Reproduce the listing below line for line without changing any wording, and leave the pictures out.

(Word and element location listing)
START
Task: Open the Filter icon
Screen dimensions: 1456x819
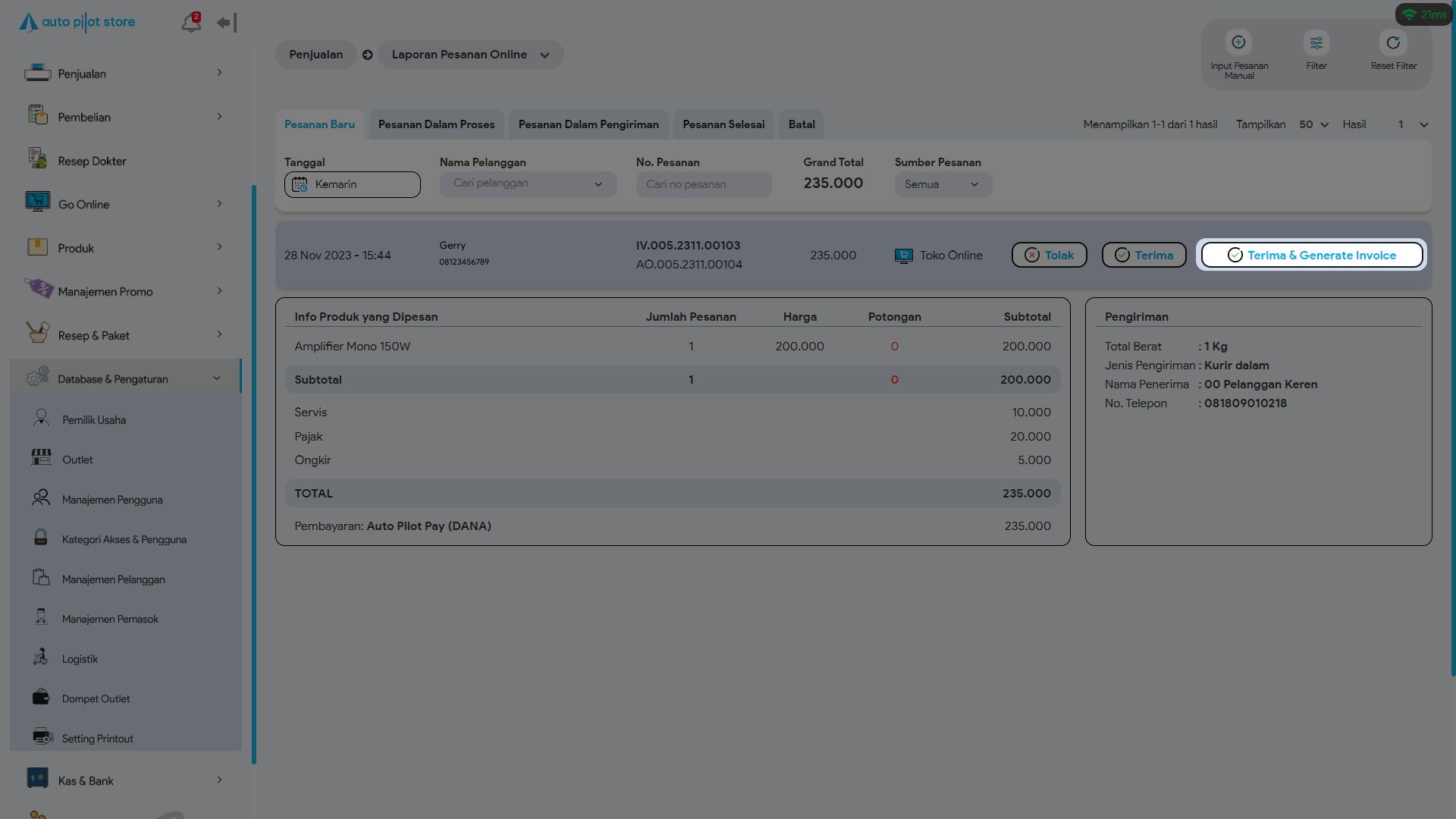Action: 1316,42
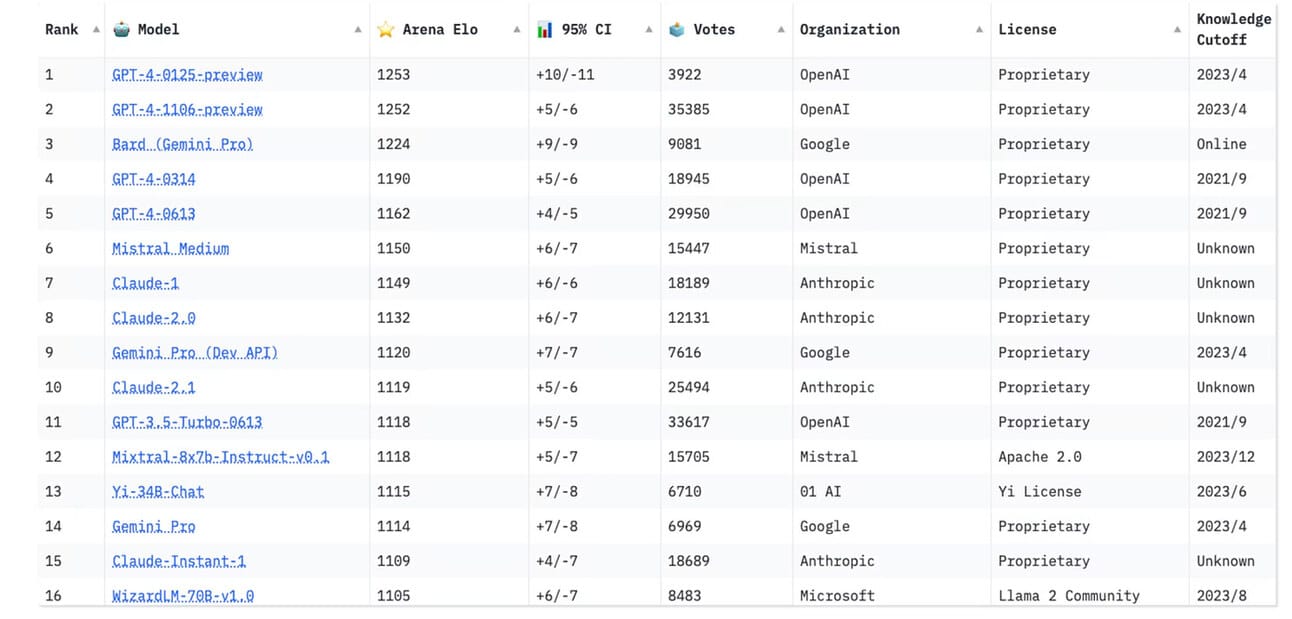Screen dimensions: 1292x619
Task: Click the Model column sort arrow
Action: coord(358,30)
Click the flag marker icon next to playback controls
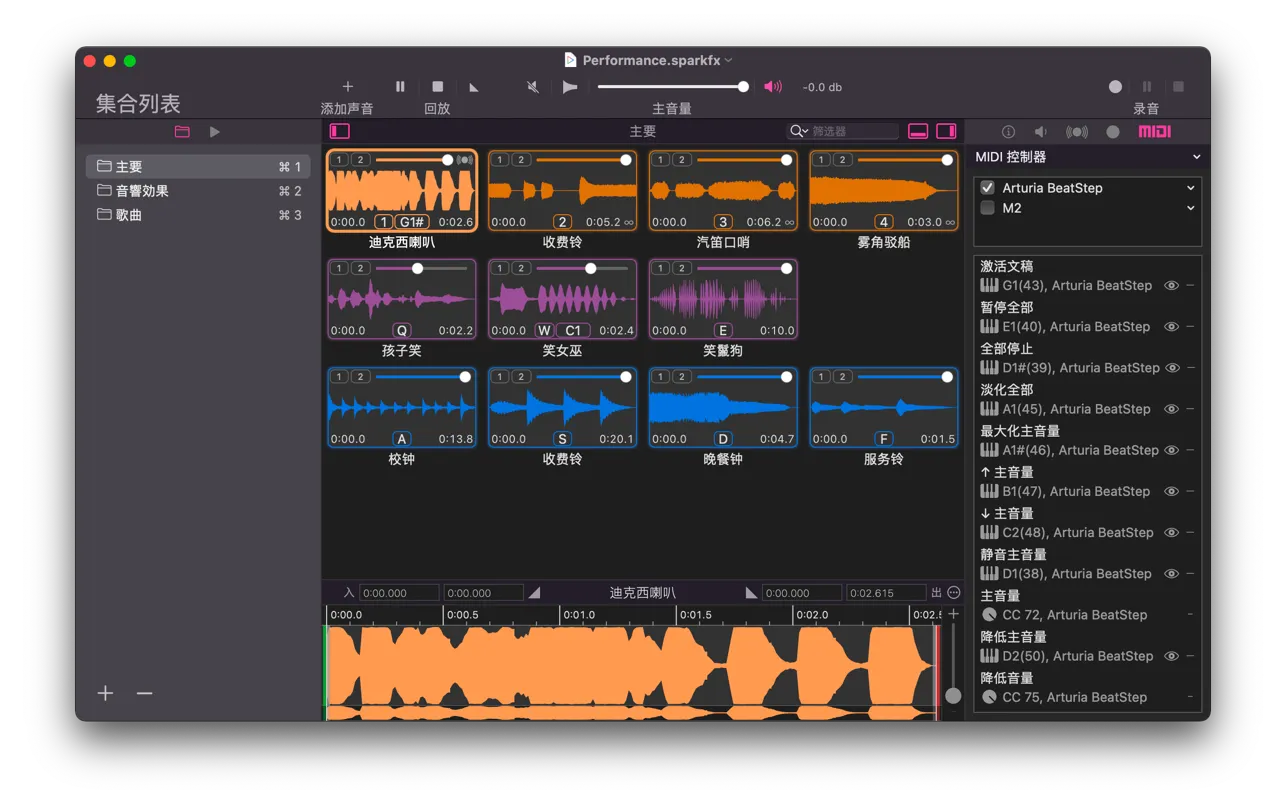Screen dimensions: 1286x804 click(570, 87)
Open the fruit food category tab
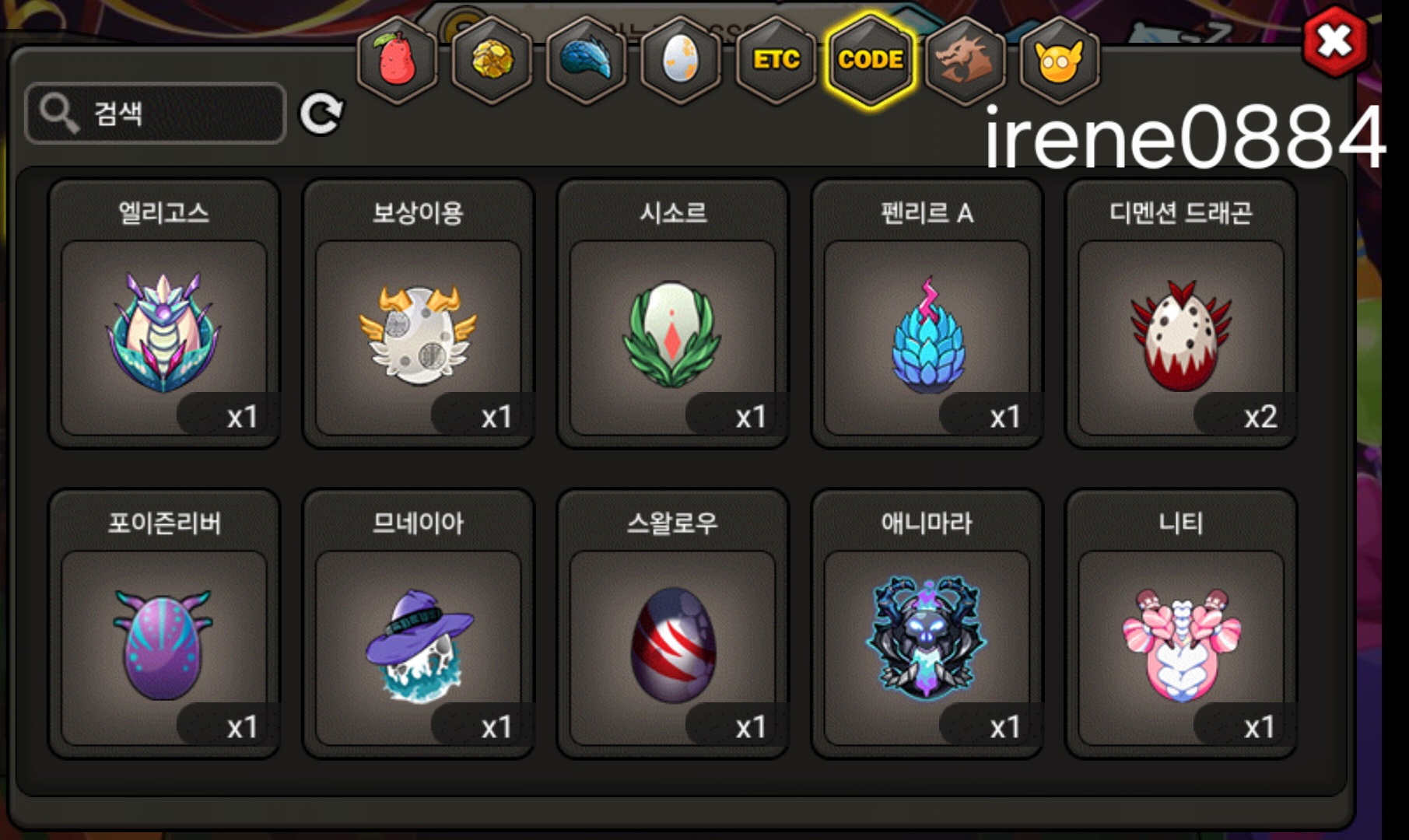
END
### Finished answer
Task: Open the Filter icon
Screen dimensions: 1456x819
Action: 1316,42
Screen dimensions: 1292x619
Task: Click the Model column sort arrow
Action: coord(358,30)
Click the flag marker icon next to playback controls
Screen dimensions: 1286x804 click(570, 87)
Open the fruit food category tab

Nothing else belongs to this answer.